Member of the Philippine House of Representatives from Antipolo's 2nd district
- In office June 30, 2019 – May 28, 2021
- Preceded by: Romeo Acop
- Succeeded by: Romeo Acop

Personal details
- Born: November 21, 1947 Baguio, Benguet, Philippines
- Died: May 28, 2021 (aged 73) San Juan, Metro Manila, Philippines
- Cause of death: COVID-19
- Party: National Unity Party
- Spouse: Romeo Acop
- Children: 3, including Bong
- Occupation: Politician
- Profession: Pediatrician

= Resurreccion Acop =

Filipino politician and doctor (1947–2021)

Resurreccion "Cion" Marrero Acop (November 21, 1947 – May 28, 2021) was a Filipino politician and medical doctor who specialized in pediatrics. She served as a member of the House of Representatives, representing the 2nd district of Antipolo, from 2019 until her death in 2021.
= = =
### Work required
Answer these questions from the Resurreccion Acop profile above:
(a) Where was she born?
(b) Which party did she belong to?
(c) What nickname does the opening sentence give her?

### Supplied records
= = =
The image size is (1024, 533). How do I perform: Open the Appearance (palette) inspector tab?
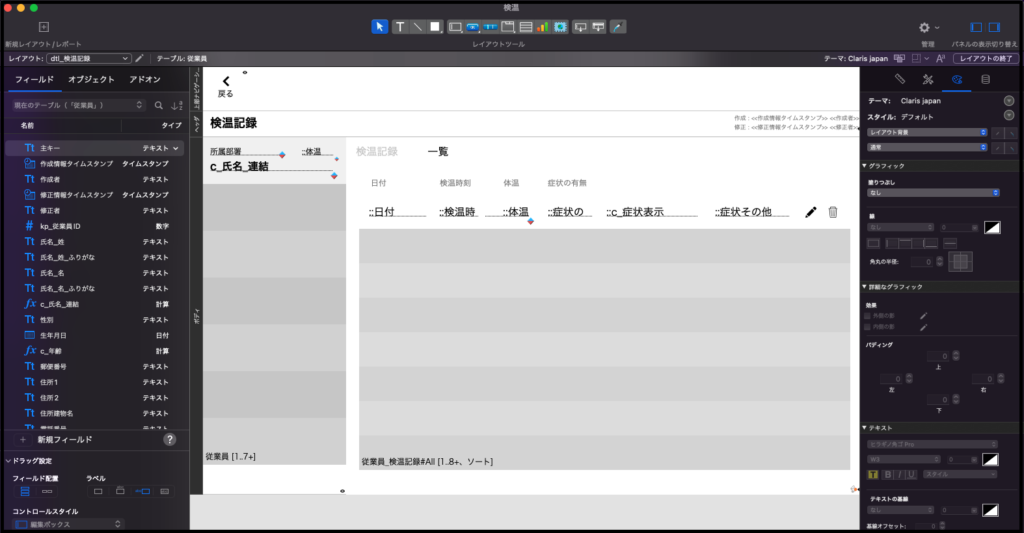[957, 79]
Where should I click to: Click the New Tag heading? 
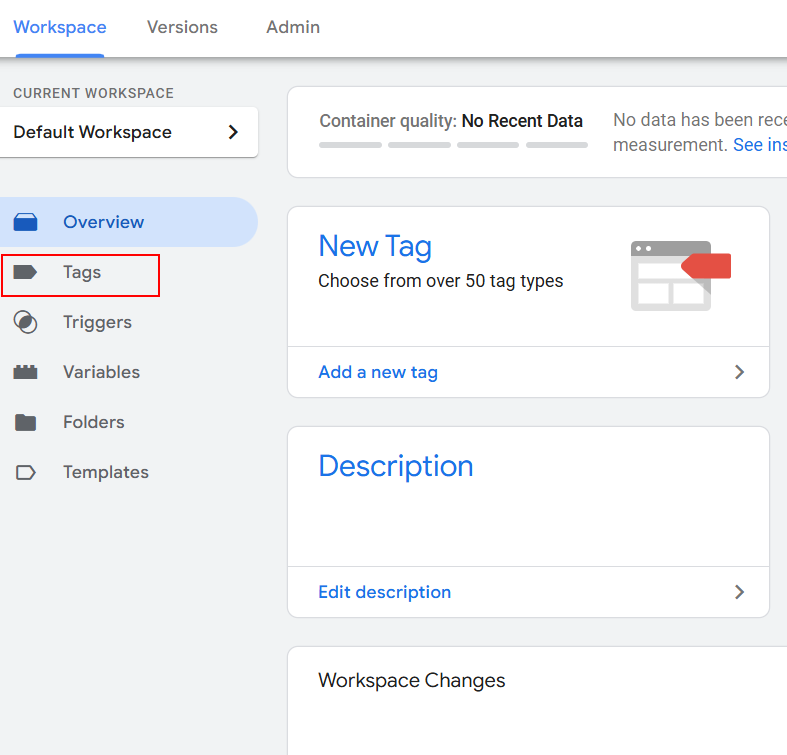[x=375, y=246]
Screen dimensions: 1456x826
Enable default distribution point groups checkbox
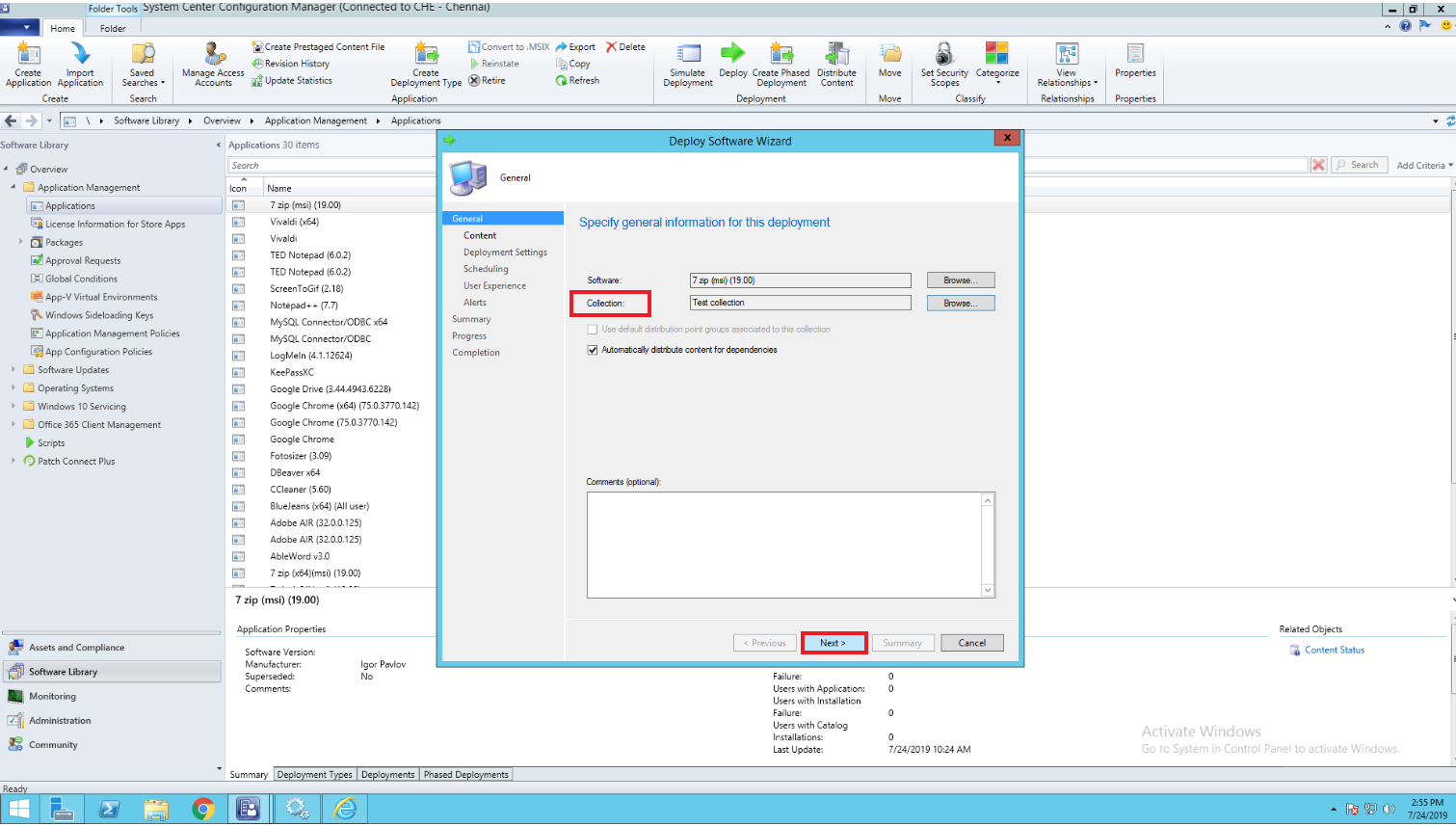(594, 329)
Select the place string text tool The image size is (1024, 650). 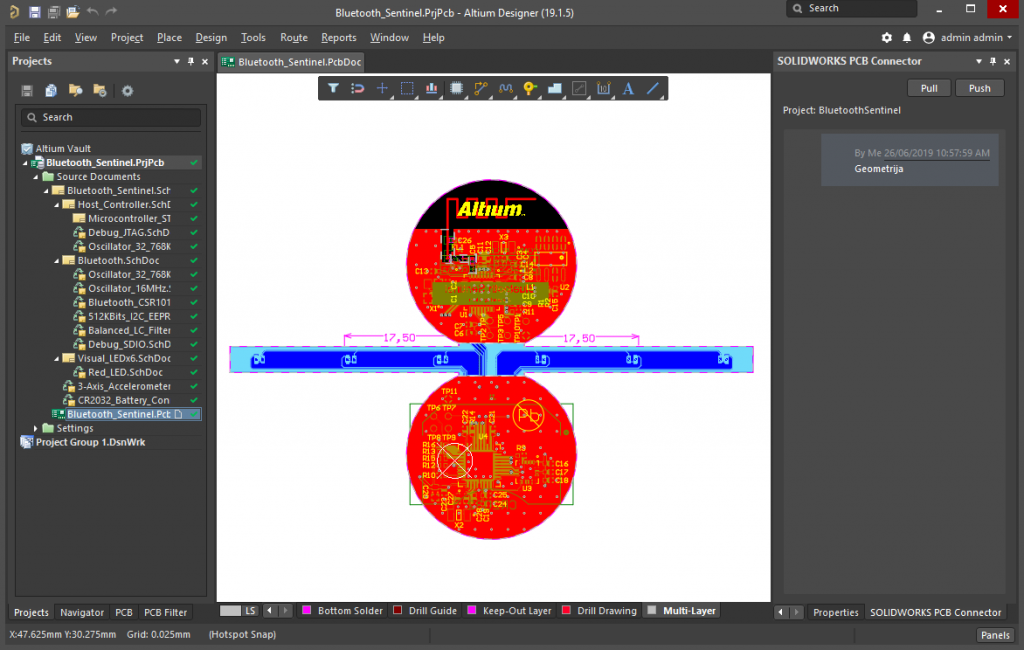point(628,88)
= = =
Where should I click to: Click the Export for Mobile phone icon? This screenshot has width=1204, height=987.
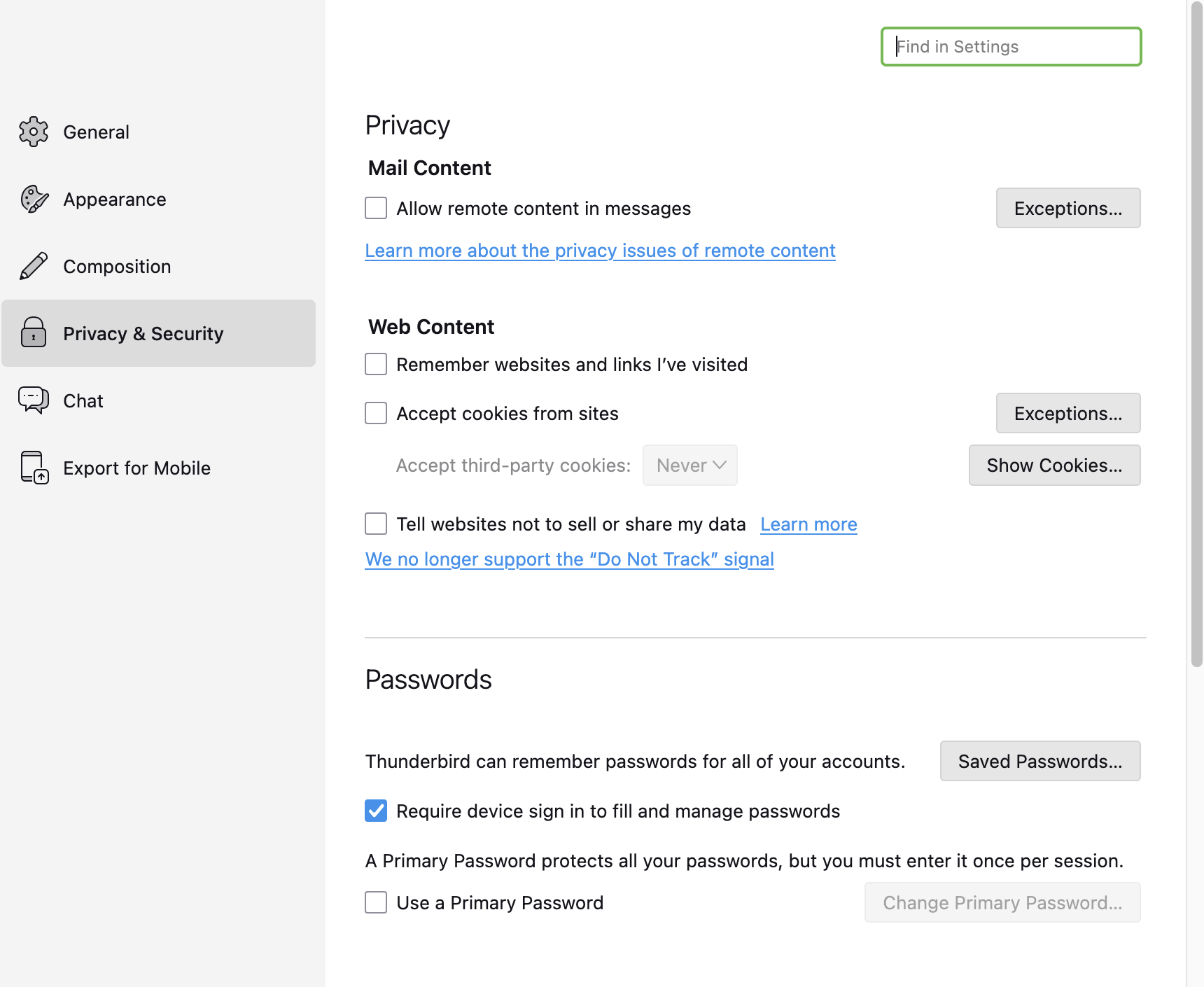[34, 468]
= = =
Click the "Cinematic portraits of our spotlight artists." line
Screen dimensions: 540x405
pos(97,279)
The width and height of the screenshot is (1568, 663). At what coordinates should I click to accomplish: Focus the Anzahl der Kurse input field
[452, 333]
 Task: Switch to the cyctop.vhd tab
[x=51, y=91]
= = =
### Solution to the problem
(a) Baguio, Benguet, Philippines
(b) National Unity Party
(c) Cion